Provided material >>
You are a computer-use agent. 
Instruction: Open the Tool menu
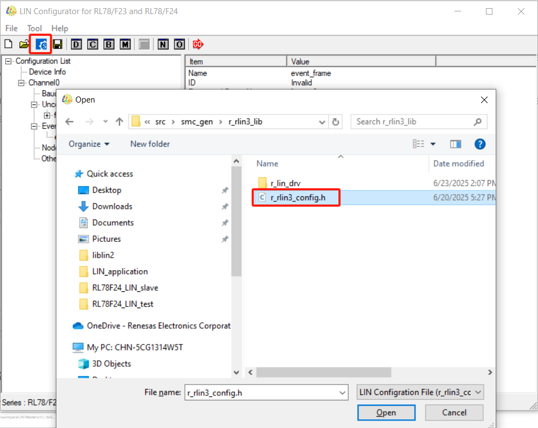tap(34, 28)
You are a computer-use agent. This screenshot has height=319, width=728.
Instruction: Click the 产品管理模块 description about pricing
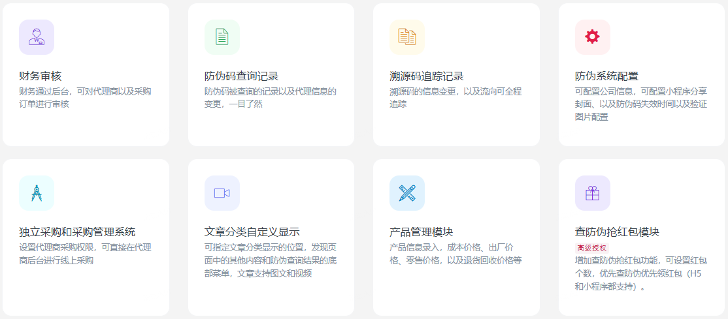(455, 254)
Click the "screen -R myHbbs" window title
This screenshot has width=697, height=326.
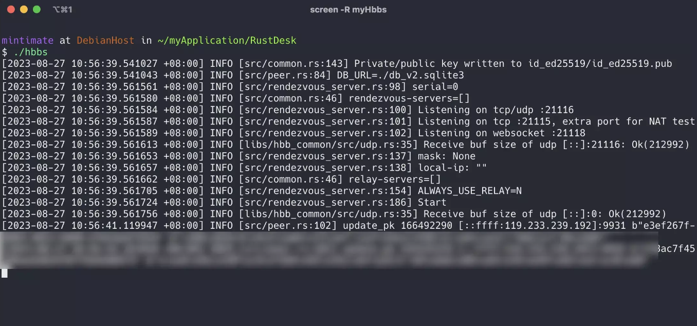click(348, 10)
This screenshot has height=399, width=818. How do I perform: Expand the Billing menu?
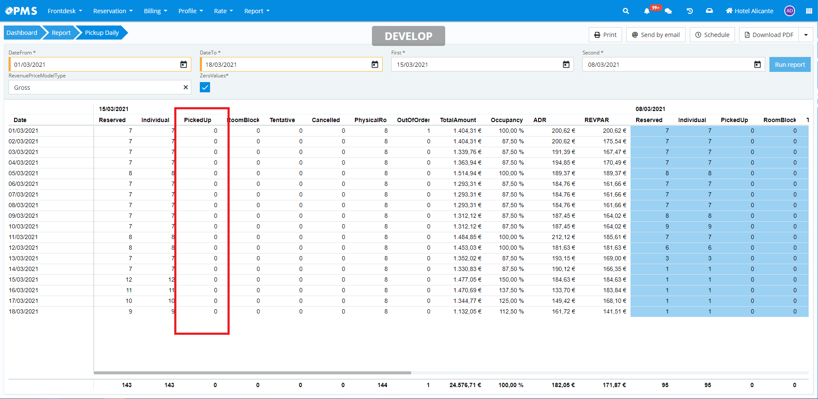click(x=156, y=11)
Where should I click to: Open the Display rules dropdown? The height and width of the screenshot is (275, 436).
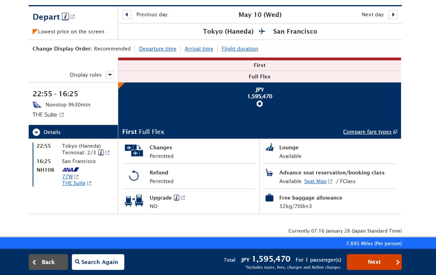(x=110, y=75)
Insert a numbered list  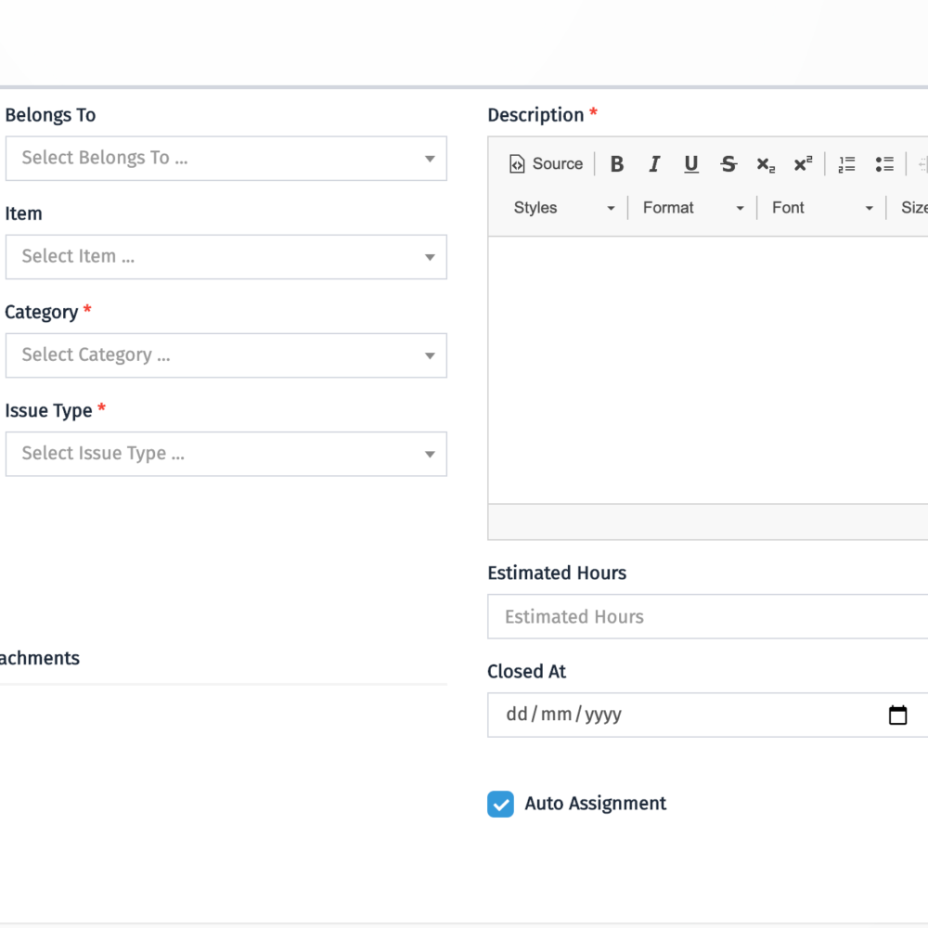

What to do >> Can you reproduce every row above word for word, omitting the pictures?

Response >>
You are a computer-use agent. 
Instruction: Open the Tool menu
tap(34, 28)
You are a computer-use agent. This screenshot has height=319, width=728.
Instruction: Click the 产品管理模块 description about pricing
(455, 254)
Click the "screen -R myHbbs" window title
This screenshot has width=697, height=326.
click(348, 10)
This screenshot has height=399, width=818. How do I perform: Expand the Billing menu?
click(x=156, y=11)
Where should I click to: Open the Display rules dropdown? The height and width of the screenshot is (275, 436).
(x=110, y=75)
Insert a numbered list  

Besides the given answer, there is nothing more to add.